▶ **What you need to do**
Since the pictures are not wanted, copy only the text of every record exactly.

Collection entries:

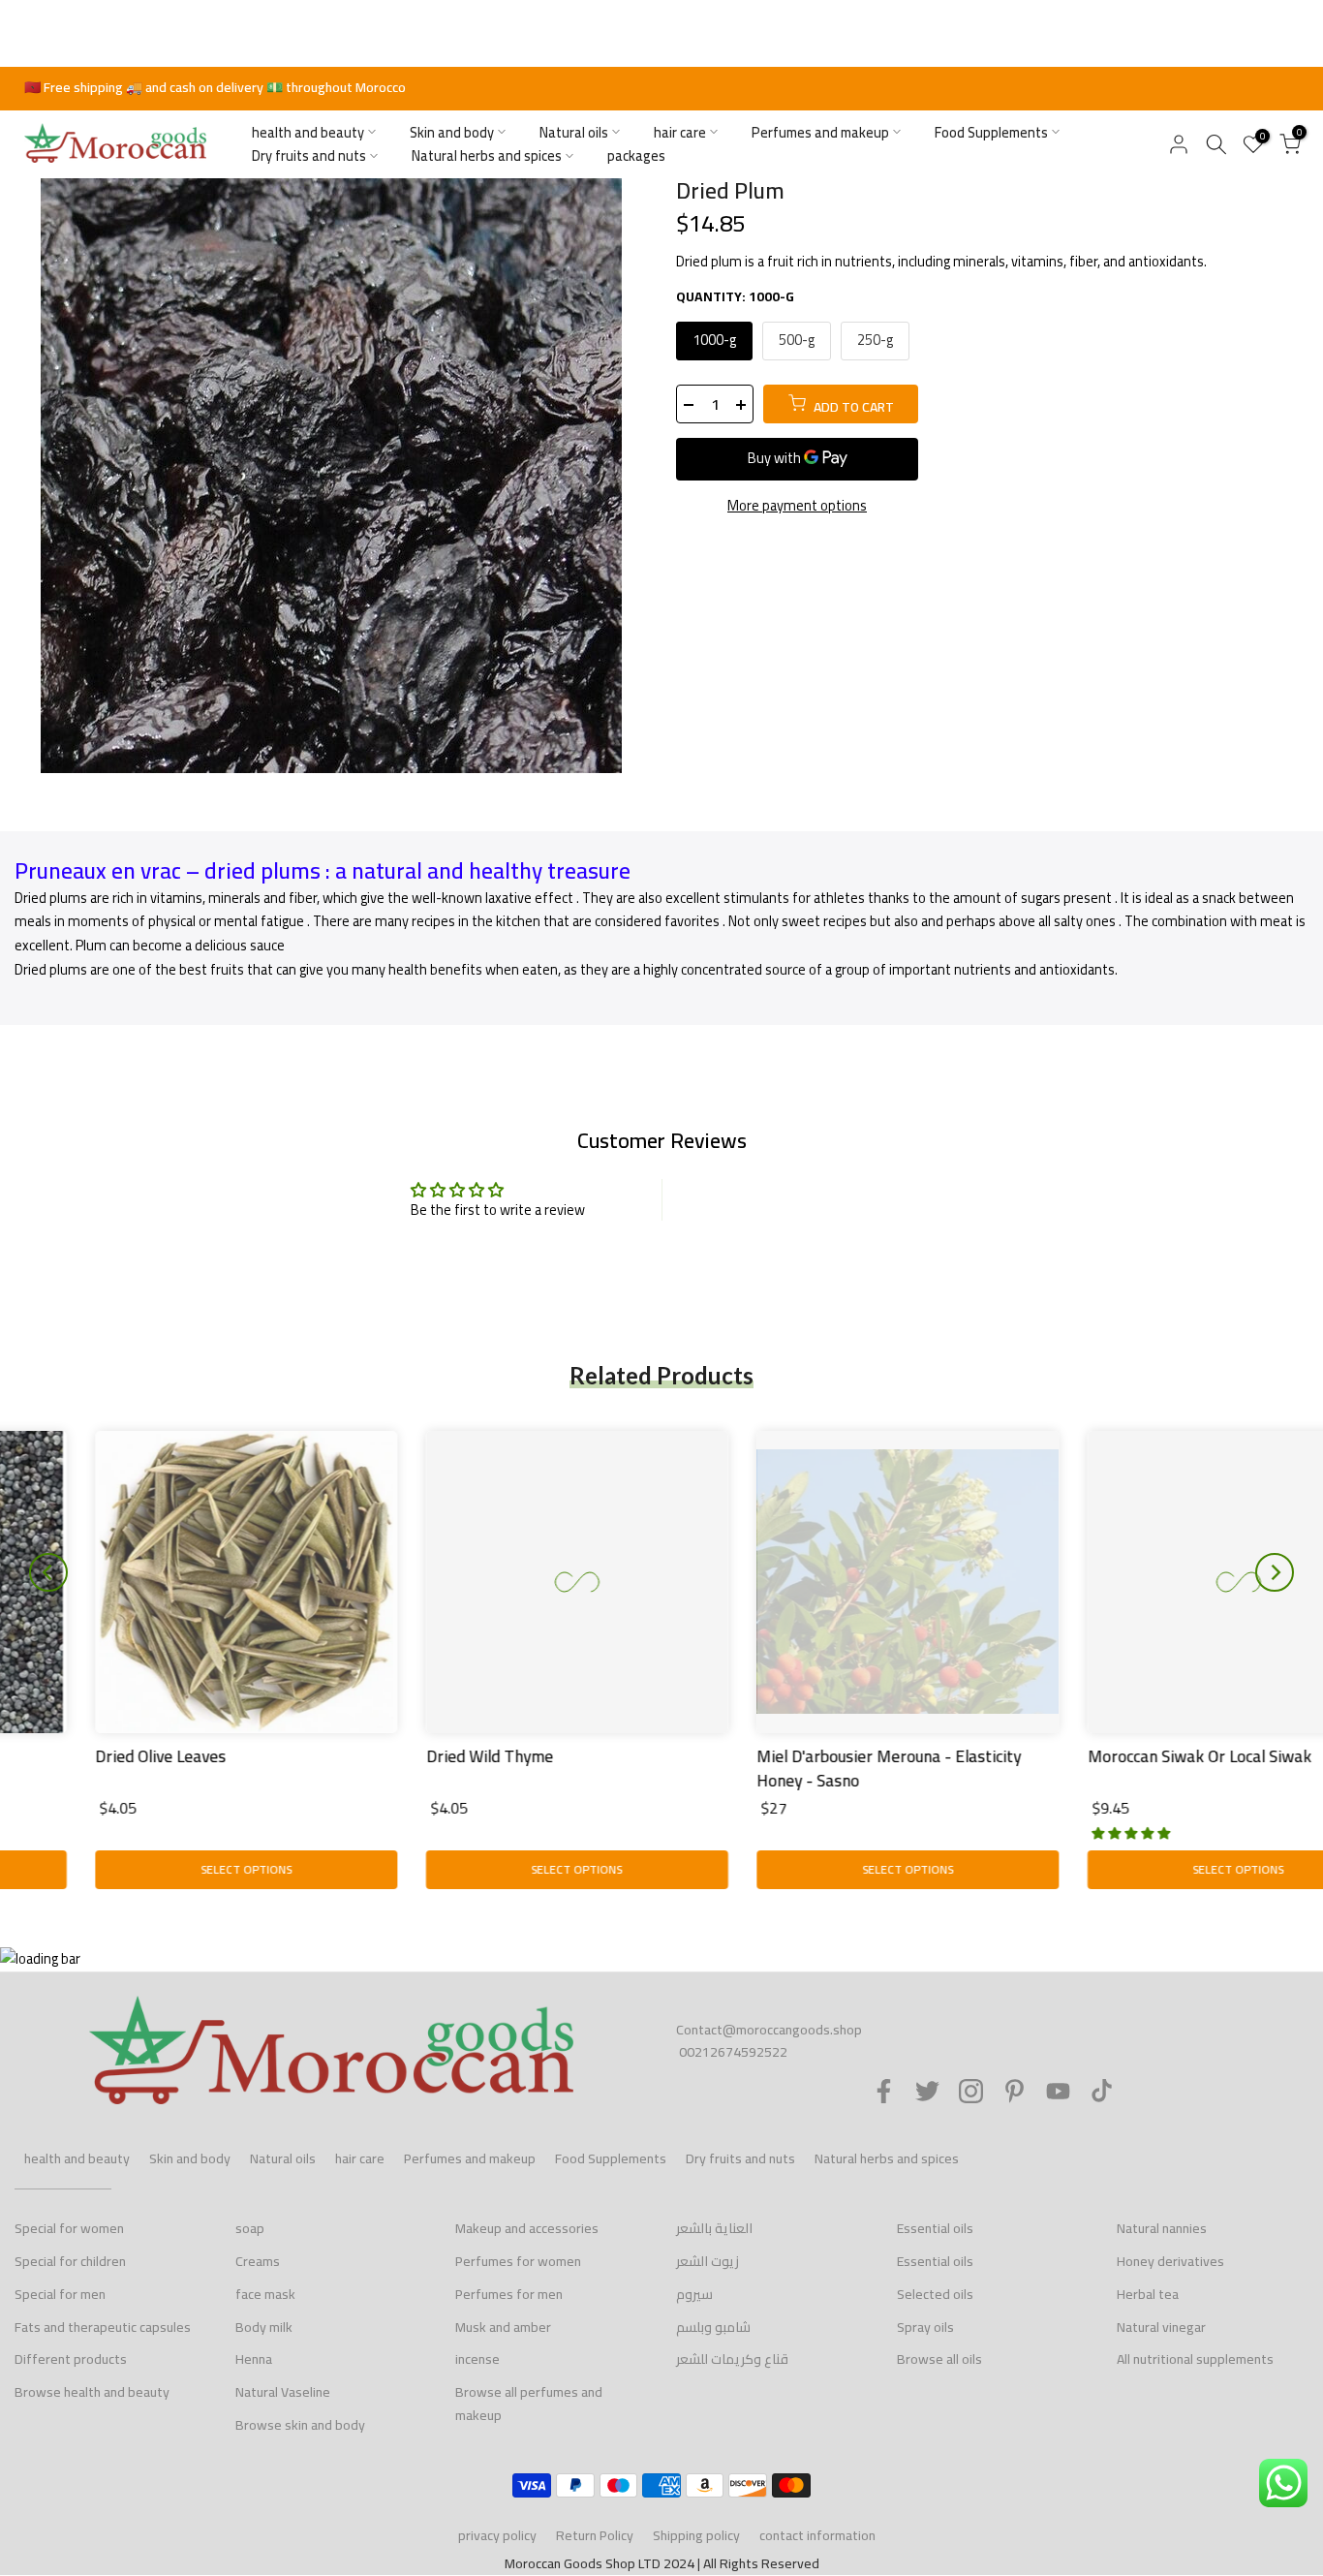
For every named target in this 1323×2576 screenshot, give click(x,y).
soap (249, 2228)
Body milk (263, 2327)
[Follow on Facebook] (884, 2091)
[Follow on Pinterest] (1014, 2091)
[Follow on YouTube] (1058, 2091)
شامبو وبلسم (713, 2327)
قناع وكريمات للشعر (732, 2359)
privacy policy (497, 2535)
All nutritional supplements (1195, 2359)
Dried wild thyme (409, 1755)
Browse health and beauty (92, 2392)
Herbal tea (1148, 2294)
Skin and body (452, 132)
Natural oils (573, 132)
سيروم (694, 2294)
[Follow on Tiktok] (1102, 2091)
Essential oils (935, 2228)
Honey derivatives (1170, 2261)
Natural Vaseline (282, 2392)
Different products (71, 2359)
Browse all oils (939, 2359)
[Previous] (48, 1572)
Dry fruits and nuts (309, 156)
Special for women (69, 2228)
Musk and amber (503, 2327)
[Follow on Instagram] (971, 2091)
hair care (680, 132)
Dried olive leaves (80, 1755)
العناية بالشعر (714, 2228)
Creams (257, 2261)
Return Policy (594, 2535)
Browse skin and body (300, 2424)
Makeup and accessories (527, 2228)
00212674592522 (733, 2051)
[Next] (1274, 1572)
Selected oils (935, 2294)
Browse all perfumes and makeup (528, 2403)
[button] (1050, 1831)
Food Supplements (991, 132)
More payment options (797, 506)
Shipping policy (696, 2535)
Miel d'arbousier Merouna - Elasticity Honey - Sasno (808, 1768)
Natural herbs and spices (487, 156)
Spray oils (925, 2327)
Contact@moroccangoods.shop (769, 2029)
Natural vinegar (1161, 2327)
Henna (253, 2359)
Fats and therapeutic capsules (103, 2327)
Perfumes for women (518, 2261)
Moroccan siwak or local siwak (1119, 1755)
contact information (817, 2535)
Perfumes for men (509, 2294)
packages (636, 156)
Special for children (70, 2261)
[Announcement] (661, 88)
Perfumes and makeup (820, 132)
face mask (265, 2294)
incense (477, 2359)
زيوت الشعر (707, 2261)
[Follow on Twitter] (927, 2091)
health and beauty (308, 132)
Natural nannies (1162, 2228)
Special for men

▶ **Reply**
For every named target in this 1323×2576 screenshot, give click(x,y).
soap (249, 2228)
Body milk (263, 2327)
[Follow on Facebook] (884, 2091)
[Follow on Pinterest] (1014, 2091)
[Follow on YouTube] (1058, 2091)
شامبو وبلسم (713, 2327)
قناع وكريمات للشعر (732, 2359)
privacy policy (497, 2535)
All nutritional supplements (1195, 2359)
Dried wild thyme (409, 1755)
Browse health and beauty (92, 2392)
Herbal tea (1148, 2294)
Skin and body (452, 132)
Natural oils (573, 132)
سيروم (694, 2294)
[Follow on Tiktok] (1102, 2091)
Essential oils (935, 2228)
Honey derivatives (1170, 2261)
Natural Vaseline (282, 2392)
Different products (71, 2359)
Browse all oils (939, 2359)
[Previous] (48, 1572)
Dry fruits and nuts (309, 156)
Special for women (69, 2228)
Musk and amber (503, 2327)
[Follow on Instagram] (971, 2091)
hair care (680, 132)
Dried olive leaves (80, 1755)
العناية بالشعر (714, 2228)
Creams (257, 2261)
Return Policy (594, 2535)
Browse skin and body (300, 2424)
Makeup and accessories (527, 2228)
00212674592522 (733, 2051)
[Next] (1274, 1572)
Selected oils (935, 2294)
Browse all perfumes and makeup (528, 2403)
[button] (1050, 1831)
Food Supplements (991, 132)
More payment options (797, 506)
Shipping policy (696, 2535)
Miel d'arbousier Merouna - Elasticity Honey - Sasno (808, 1768)
Natural herbs and spices (487, 156)
Spray oils (925, 2327)
Contact@moroccangoods.shop (769, 2029)
Natural vinegar (1161, 2327)
Henna (253, 2359)
Fats and therapeutic capsules (103, 2327)
Perfumes for women (518, 2261)
Moroccan siwak or local siwak (1119, 1755)
contact information (817, 2535)
Perfumes for men (509, 2294)
packages (636, 156)
Special for children (70, 2261)
[Announcement] (661, 88)
Perfumes and makeup (820, 132)
face mask (265, 2294)
incense (477, 2359)
زيوت الشعر (707, 2261)
[Follow on Twitter] (927, 2091)
health and beauty (308, 132)
Natural nannies (1162, 2228)
Special for men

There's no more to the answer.